Isabella Howe Fiske Conant (April 29, 1874 – November 12, 1953) was an American poet and playwright based in Massachusetts. She wrote pageants to be performed by large casts, and published several collections of her poetry.

==Early life and education==
Conant was born in Wellesley, Massachusetts, the daughter of Joseph Emery Fiske and Abby Sawyer Hastings Fiske. Her father was a Union Army veteran of the American Civil War and served in the Massachusetts legislature. He also wrote a history of Wellesley, which her older sister Ellen Ware Fiske expanded. She graduated from Wellesley College in 1896, and completed a master's degree there in 1905.
==Career==
Conant wrote poetry, plays, and pageants. Her poetry was published in national periodicals including Ainslee's, Lippincott's Monthly, Photo-Era, The Craftsman, Poetry, and Opportunity. In 1920, a cast of 300 (including 40 mounted horsemen) performed her Acropolis: A Masque of a City in Central Park. Her Clouds of the Sun was performed in 1922 at a New York benefit for French war orphans, at The Cloisters. She also lectured on poetry and judged poetry contests.

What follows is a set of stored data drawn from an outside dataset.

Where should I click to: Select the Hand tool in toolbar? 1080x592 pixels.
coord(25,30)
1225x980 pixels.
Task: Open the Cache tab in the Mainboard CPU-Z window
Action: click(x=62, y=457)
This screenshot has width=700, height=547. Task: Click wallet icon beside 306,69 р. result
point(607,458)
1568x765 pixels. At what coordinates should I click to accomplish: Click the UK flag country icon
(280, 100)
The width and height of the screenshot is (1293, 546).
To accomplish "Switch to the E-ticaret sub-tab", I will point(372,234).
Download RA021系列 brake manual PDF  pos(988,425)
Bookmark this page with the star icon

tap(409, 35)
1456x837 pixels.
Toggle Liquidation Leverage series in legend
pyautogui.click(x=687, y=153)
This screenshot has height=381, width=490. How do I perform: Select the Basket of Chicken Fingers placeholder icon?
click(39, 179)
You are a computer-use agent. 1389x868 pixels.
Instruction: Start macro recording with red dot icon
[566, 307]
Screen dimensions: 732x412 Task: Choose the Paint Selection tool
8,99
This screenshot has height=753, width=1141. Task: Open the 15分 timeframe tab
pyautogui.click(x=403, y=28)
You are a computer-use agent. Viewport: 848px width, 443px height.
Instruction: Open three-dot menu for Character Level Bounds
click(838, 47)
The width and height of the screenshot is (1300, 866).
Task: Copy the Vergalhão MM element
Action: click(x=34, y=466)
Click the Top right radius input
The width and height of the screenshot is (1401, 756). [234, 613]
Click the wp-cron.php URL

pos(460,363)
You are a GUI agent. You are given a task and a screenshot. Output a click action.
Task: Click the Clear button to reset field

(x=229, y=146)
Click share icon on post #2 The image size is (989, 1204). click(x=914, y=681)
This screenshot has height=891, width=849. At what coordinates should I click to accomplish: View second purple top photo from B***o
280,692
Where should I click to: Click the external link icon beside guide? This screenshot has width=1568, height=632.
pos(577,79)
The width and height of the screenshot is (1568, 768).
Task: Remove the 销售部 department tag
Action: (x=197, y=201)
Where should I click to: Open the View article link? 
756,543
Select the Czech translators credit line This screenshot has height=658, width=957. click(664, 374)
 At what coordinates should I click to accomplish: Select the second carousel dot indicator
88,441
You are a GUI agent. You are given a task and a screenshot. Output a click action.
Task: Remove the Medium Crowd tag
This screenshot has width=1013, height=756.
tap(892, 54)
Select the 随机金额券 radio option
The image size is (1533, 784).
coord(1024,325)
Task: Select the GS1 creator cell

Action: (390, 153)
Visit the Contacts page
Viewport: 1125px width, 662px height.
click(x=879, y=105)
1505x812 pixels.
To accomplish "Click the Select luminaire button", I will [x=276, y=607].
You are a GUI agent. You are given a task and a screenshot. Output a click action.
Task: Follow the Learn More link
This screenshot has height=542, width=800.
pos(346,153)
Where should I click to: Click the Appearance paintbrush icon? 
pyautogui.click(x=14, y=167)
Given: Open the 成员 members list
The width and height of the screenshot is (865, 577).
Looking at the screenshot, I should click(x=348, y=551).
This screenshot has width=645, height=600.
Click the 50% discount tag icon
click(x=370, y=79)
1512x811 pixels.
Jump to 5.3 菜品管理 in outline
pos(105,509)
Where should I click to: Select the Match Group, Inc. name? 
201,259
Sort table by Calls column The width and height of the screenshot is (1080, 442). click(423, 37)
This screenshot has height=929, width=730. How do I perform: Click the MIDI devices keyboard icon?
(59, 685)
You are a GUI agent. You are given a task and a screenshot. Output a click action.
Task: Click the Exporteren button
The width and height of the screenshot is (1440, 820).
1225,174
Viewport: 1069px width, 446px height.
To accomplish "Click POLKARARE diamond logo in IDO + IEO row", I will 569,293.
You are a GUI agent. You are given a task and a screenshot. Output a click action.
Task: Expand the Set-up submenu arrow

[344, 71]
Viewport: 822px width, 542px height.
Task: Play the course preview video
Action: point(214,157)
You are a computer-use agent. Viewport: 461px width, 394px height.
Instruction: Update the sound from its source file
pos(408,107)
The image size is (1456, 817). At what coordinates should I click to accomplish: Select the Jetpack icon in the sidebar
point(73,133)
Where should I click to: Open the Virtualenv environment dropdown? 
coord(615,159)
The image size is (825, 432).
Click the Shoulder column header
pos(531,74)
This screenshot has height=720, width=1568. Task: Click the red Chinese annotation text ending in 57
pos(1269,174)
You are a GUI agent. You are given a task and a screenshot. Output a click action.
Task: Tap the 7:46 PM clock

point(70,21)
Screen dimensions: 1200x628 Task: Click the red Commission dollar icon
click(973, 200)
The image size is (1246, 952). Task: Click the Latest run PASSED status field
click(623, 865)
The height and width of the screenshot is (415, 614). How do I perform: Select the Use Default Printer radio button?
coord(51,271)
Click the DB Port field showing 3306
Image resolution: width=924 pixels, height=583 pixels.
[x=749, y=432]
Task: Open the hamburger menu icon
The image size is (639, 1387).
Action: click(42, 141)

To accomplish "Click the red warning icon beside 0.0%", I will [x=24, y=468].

Fiske's poetry was widely reviewed, but not always fondly. "In A Field of Folk by Isabella Howe Fiske, there are one hundred and ten pieces of verse, none of any particular merit or demerit," began a 1903 review in The Los Angeles Times, commenting further that "there is no great quantity of thought crowded into the foreground."
==Publications==

=== Poetry and hymns ===
- "Retribution" (1896, poem in college yearbook)
- Verses (1900, poetry collection)
- "Ideas", "In the Orchard", "Premonitions" and "In Manuscript" (1903, poems)
- A Field of Folk (1903, poetry collection)
- "Chatterton", "Kaleidoscopic Fancies", "Reproof", "Rough Dry", and "The Valley" (1905, poems)
- "The End of the Day", "A Swallow's Flight", "A Bird Walk", "Mirage", and "Babel" (1906, poems)
- "In Season" (1908, poem)
- "The House Remembers" (1916, poem)
- "Somewhere in France" (1918, poem)
- "Death Stays the Hand of the Sculptor" (1922, poem in tribute to Solon Borglum)
- "Little History" and "Eleonora Duse" (1924, poems)
- Many Wings (1924, poetry collection)
- Frontier (1925, poetry collection)
- "Anesthetic", "Sane", and "Portrait" (1925, poems)
- "Our Lady and Her Knight" (1927, poem)
- "At Thomas Mosher's", "Carpenter", "On the Levee", and "A Revederla" (1928, poems)
- "Seventh Avenue" (1929, poem)
- "Dark Outlook" and "Loom of Time" (1931, poems)
- Aisle-Seat (1937, poetry collection)
- Orange Feather (1940, poetry collection)
- "Lord of the Sunlight, Lord of the Starlight" (hymn)
- "Upstairs in the Pine Boughs" (hymn)

=== Plays and pageants ===
- Clouds of the Sun (1904, short play)
- A Comedy of the Exile (1906, short Biblical play)
- Gabriel: A pageant of vigil (1912, pageant)
- Pageant of the Charles River (1914, pageant)
- Persephone (1914, pageant)
- Will o the World: A Shakespearean tercentenary masque (1916, pageant)
- Acropolis: A Masque of a City (1920, pageant)
==Personal life==
Fiske married Walter Aiken Conant in 1910. Her husband died in 1946. She wintered in Florida in her later years, and died there in 1953, in her late seventies.